Saksi Silvianus Tri selaku Ketua Perkumpulan Pemuda Dayak Indonesia (Perdayak Indinesia) yang dihadirkan Tim JPU mengatakan, dampak ucapan tedakwa Edy Mulyadi sudah membuat keresahan dikalangan masyarakat Kalimantan.
ADVERTISEMENT
SCROLL TO RESUME CONTENT
“Ucapan terdakwa sangat melukai hati kami sebagai warga Kalimantan,” ucap saksi Silvianus Tri dihadapan Majelis Hakim.
Dikatakannya, Silvianus, dampak ucapan tersebut membuat organisasi masyarakat melakukan demonstrasi disejumlah wilayah salah satunya di Jembatan Mahakam.
“Dalam aksi itu kami melakukan ritual potong babi sebagai wujud kemarahan kami kepada terdakwa.
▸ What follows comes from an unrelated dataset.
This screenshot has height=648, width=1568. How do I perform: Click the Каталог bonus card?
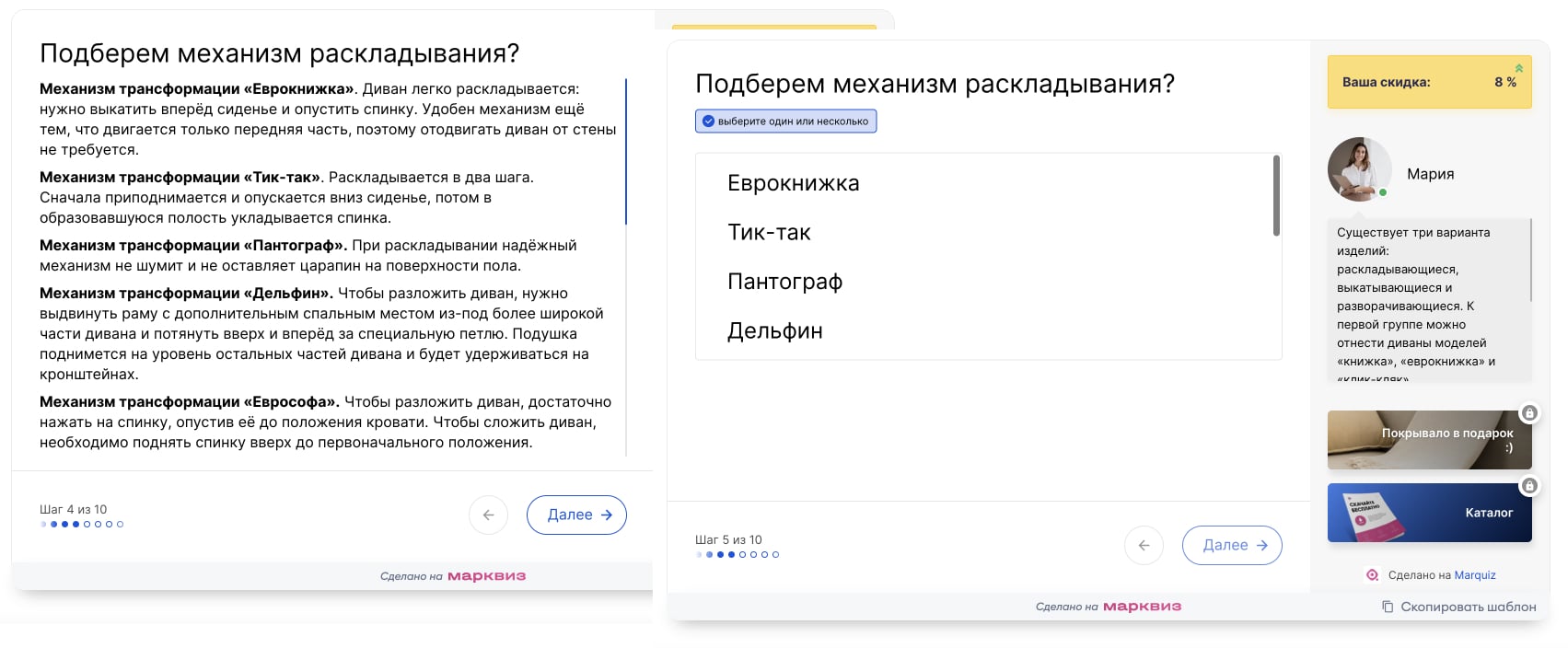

Darah babi kami minum dan tubuh babi kami di buang ke Sungai,” ungkapnya.
Seluruh warga Kalimantan asli, kata Silvianus, maupun penduduk trasmigrasi menginginkan pembangunan Ibu Kota Negara (IKN) tetap dilanjutkan.
“Bahkan kami menghendaki ada IKN disana dan tidak ada yang menolak,” ungkap Silvianus terkait rencana pemindahan Ibu Kota tersebut.
Dia lantas menuntut Edy Mulyadi meminta maaf sesuai dengan hukum adat Kalimantan dan tidak mau melihat hanya sekedar permohonan minta maaf.
“Bukan permohonan minta maaf. Kami nggak menganggap itu permohonan maaf, kami ada adat istiadat yang kami junjung tinggi, permohonan maaf tidak seperti itu,” ulasnya.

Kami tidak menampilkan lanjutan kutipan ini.